→ Problem to work on
Reproduce the passage on fiat money below word for word, everything from "You will rarely" down to "between the U.S.".

→ Passage
####
You will rarely see a more perfect exponential growth curve than this:
if you re-plot it on a semi-log axis, the fit to a straight line is
remarkable.
Ever since the creation of the Federal Reserve System in the United
States in 1913, and especially since the link between the U.S.
dollar and gold was severed in 1971, all of the world's principal
trading currencies have been
fiat money: paper
or book-entry money without any intrinsic value, created by a government
who enforces its use through
legal tender
laws. Since governments are the modern incarnation of the bands of
thieves and murderers who have afflicted humans ever since our
origin in Africa, it is to be expected that once such a band
obtains the power to create money which it can coerce its subjects
to use they will quickly abuse that power to loot their subjects
and enrich themselves, as least as long as they can keep the game
going. In the end, it is inevitable that people will wise up to the
scam, and that the paper money will be valuable only as scratchy
toilet paper. So it has been long before the advent of proper
toilet paper.
####
→ Excerpted records
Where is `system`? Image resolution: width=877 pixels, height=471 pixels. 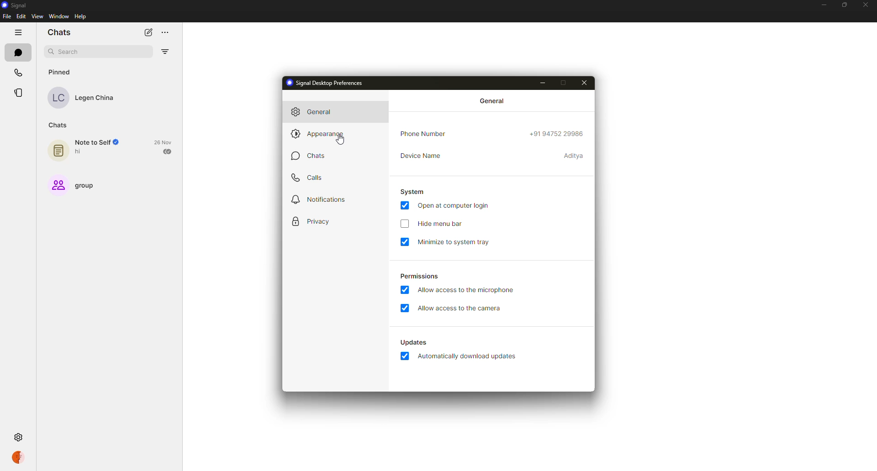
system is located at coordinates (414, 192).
####
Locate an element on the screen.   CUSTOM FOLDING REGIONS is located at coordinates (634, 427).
####
→ Written solution
You will rarely see a more perfect exponential growth curve than this:
if you re-plot it on a semi-log axis, the fit to a straight line is
remarkable.
Ever since the creation of the Federal Reserve System in the United
States in 1913, and especially since the link between the U.S.